How Car Credit Impacts Your Credit Score
In the past we have discussed car credit and how different things impact buying and leasing a vehicle. Today we are going to discuss something similar but different. We are going to talk about the importance of buying or leasing a car for your credit. Basically, an item with large monthly payments such as a vehicle has a huge impact on your credit score.
With that being said, it can be a negative or positive impact. We want it to be a positive impact for you, which means follow our advice from last week and get your payments in on time! There are some important things to keep in mind when it comes to your credit score and purchasing a vehicle.
- Inquires – When you apply for an auto loan your application will likely be sent to multiple lenders. People assume that this is bad as it may look (at first) like multiple inquires are on your credit report. However, credit scoring systems take into account that you are purchasing a car and will count all of the inquiries as only one. So no worries!

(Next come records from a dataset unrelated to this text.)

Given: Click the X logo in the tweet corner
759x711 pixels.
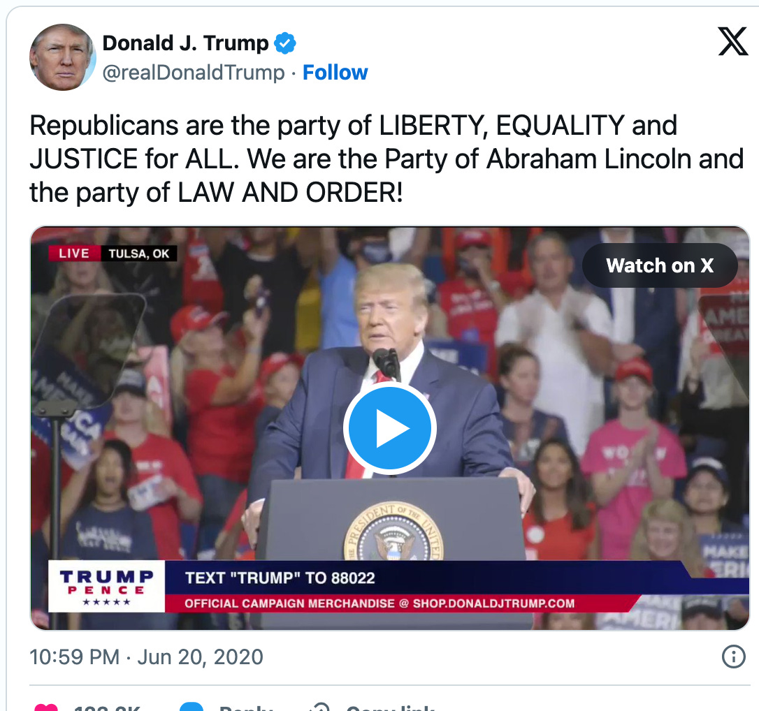Looking at the screenshot, I should pos(732,42).
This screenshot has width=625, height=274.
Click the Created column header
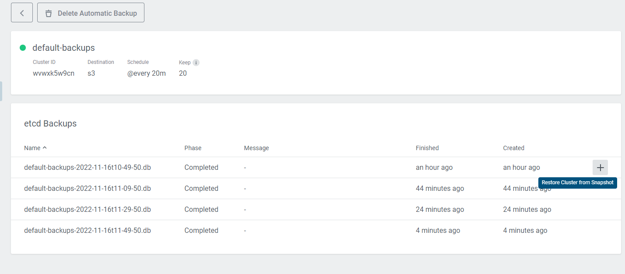513,148
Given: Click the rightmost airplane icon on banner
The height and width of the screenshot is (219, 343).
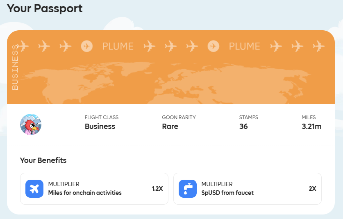Looking at the screenshot, I should click(x=318, y=46).
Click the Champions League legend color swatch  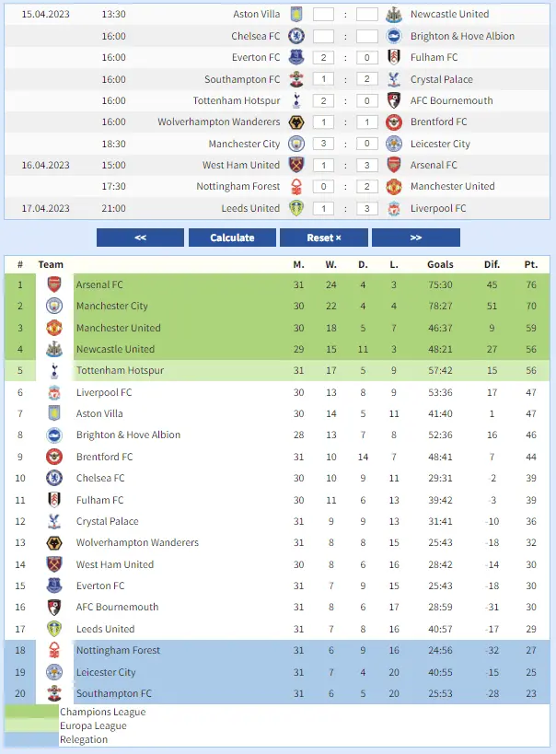32,712
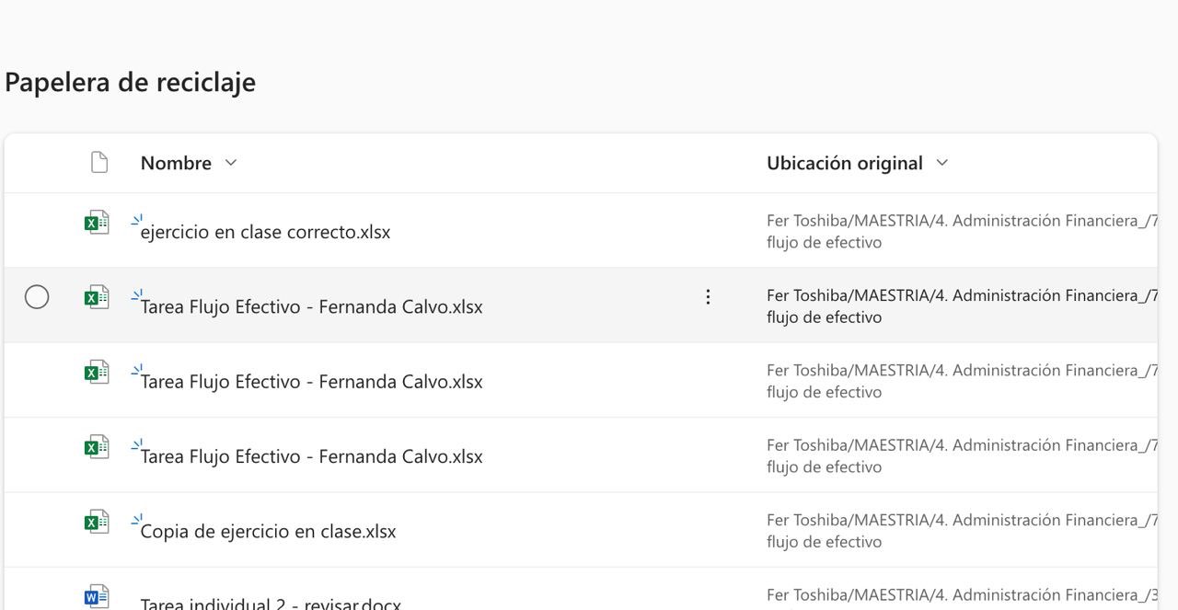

- Initial Debt – One reason people freak out when looking at their credit score after an auto purchase is the initial debt. Sure, if you take out an auto loan, at first there will be a debt on your credit report. However, each month the debt decreases and if you are paying your monthly payment on time and in full, your credit score will increase overtime. This debt isn’t such a problem as long as you can be responsible.
- Benefits – As long as you can make your auto payments on time each month, the benefits truly outweigh any drawbacks. Once time goes by and you continue to make those payments on time or early, your credit score will continue to climb which is beneficial for other huge purchases like buying a house. Timely payments also show other creditors that you are a good risk for future loans.